TRY IT:
The records must be retyped exactly, with no pictures included.
§ §
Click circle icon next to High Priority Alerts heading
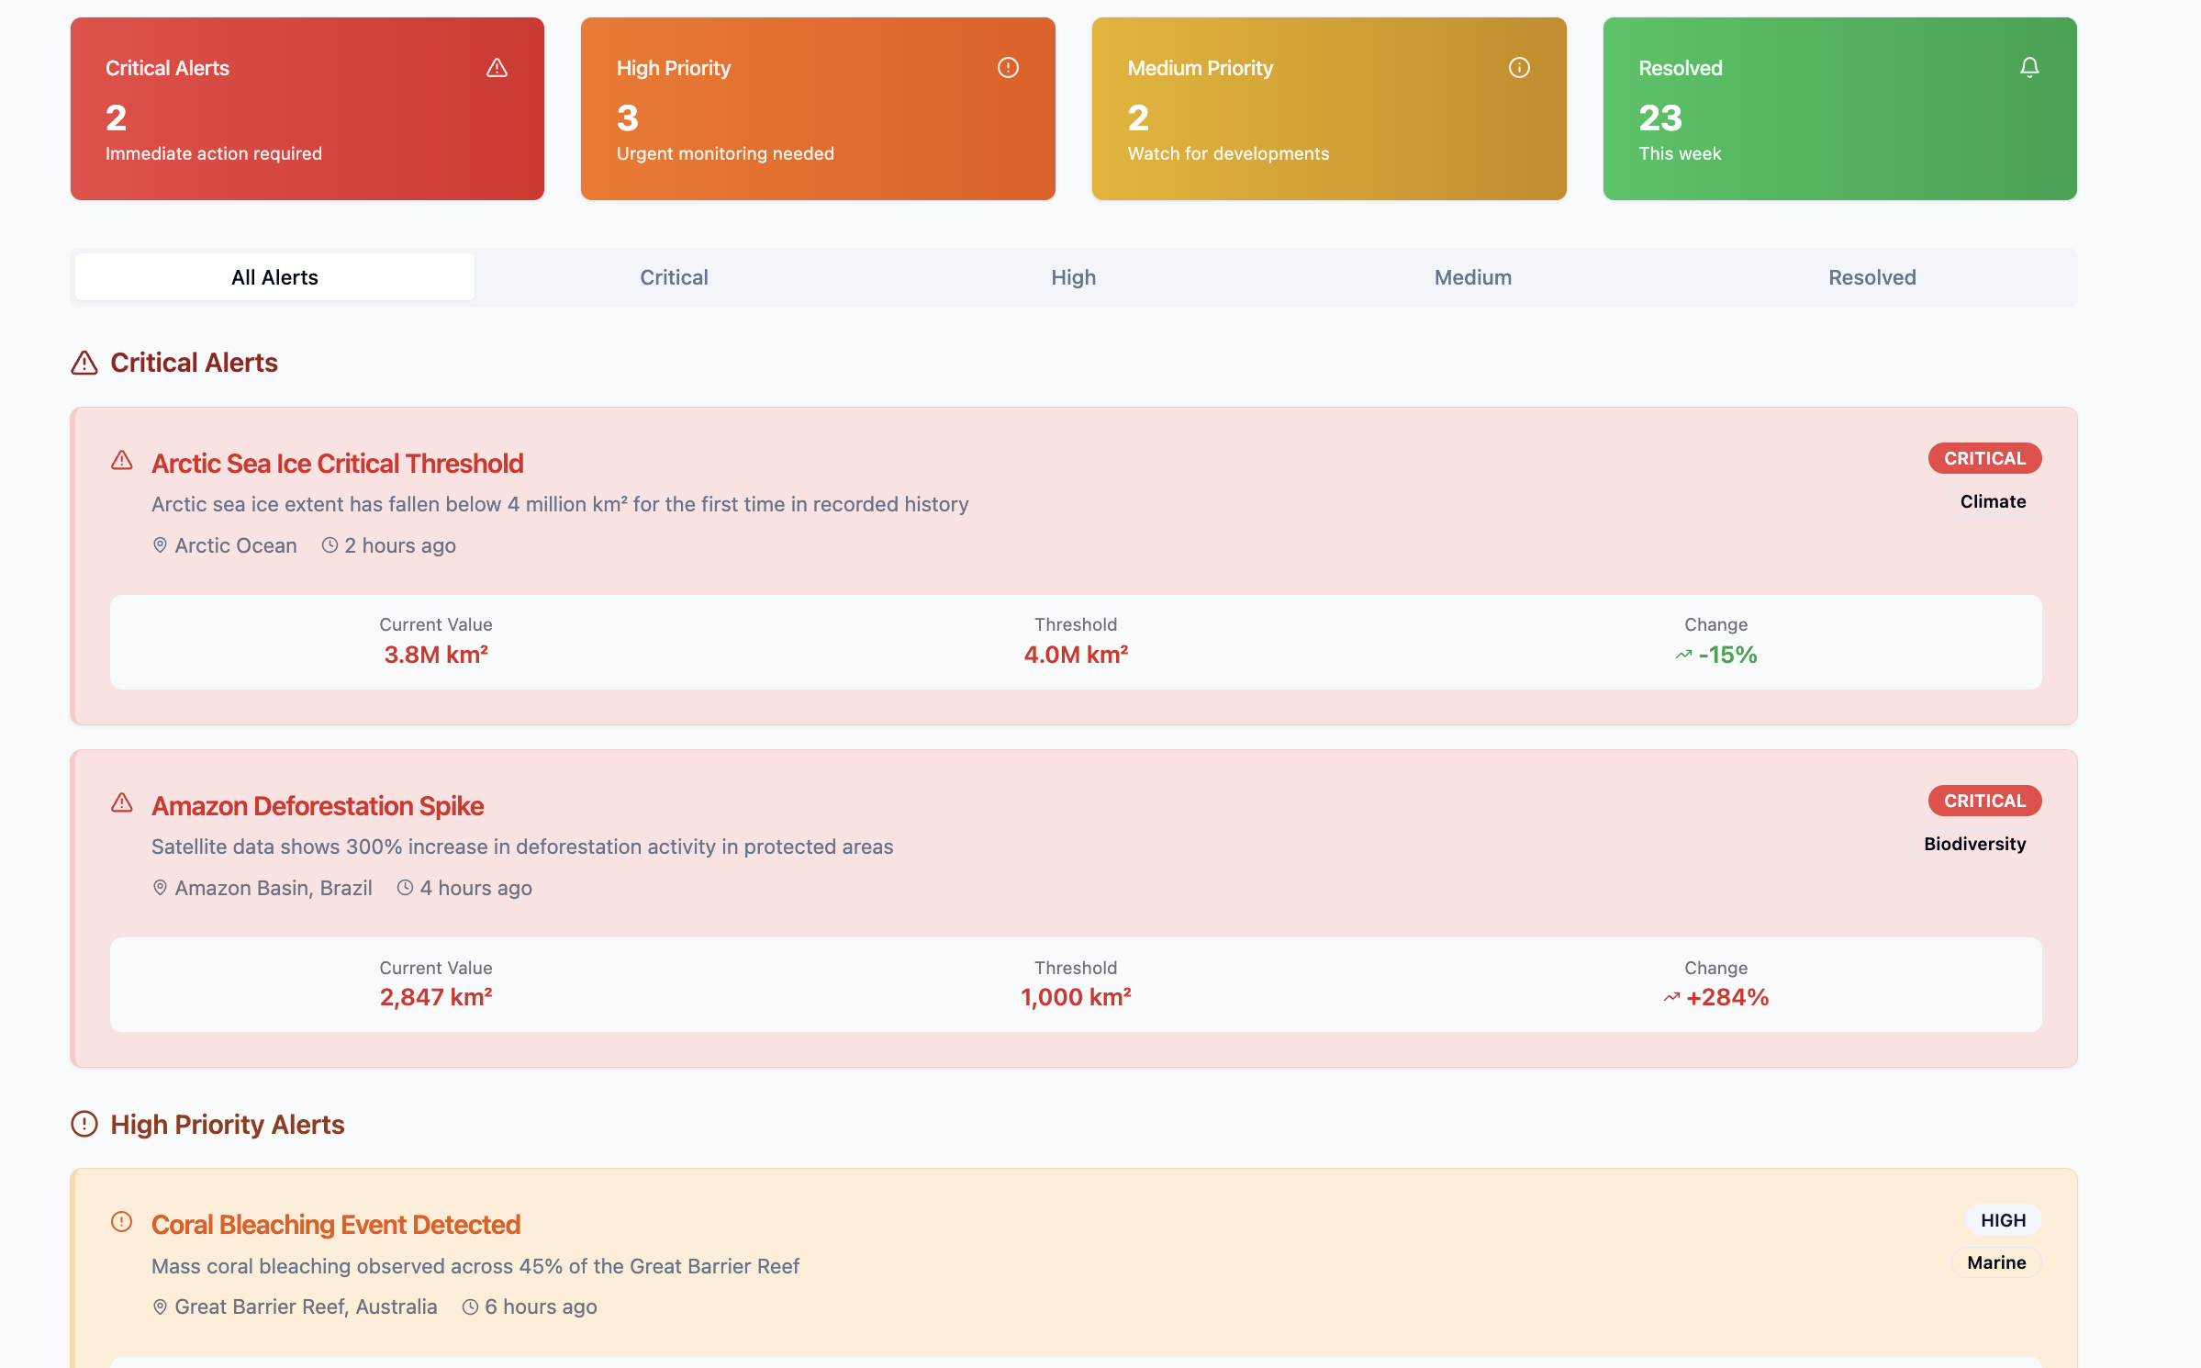The width and height of the screenshot is (2201, 1368). (84, 1125)
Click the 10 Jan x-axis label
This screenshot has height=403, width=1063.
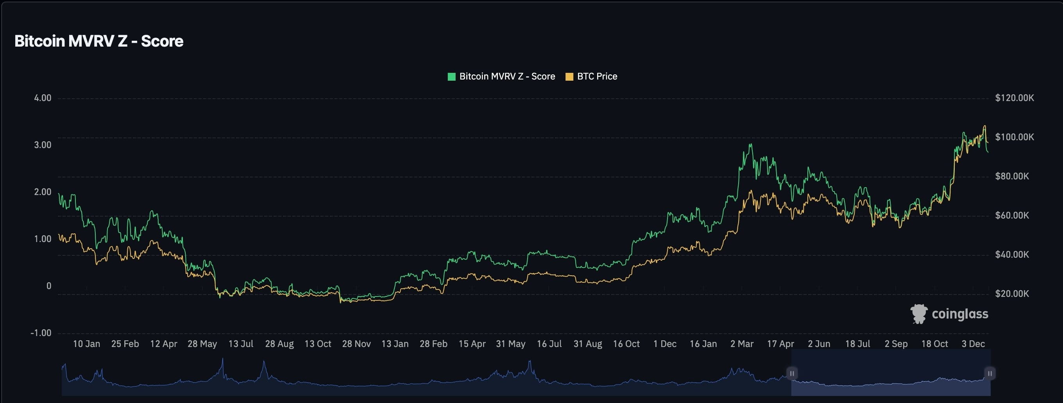pos(87,343)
§ §
ANSWER TO THE PROBLEM:
Click circle icon next to High Priority Alerts heading
The width and height of the screenshot is (2201, 1368). (84, 1125)
Click the 10 Jan x-axis label
This screenshot has height=403, width=1063.
pos(87,343)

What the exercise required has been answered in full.